> _Requirement_:
For the word "agent", report how many lines of the records below contain it, and nothing more.
━━━━
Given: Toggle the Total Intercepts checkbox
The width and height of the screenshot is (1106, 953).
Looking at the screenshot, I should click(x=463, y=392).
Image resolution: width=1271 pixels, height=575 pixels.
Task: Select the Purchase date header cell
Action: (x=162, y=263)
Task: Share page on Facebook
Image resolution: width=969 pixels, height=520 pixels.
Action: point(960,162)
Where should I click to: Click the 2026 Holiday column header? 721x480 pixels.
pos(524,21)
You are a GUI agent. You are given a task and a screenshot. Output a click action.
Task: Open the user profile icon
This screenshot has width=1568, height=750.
━━━━
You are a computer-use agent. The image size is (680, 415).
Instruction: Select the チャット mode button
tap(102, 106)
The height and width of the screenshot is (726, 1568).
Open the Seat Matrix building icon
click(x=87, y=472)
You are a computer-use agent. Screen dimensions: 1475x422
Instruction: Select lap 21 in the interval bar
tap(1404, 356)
━━━━
> _Exercise solution_:
3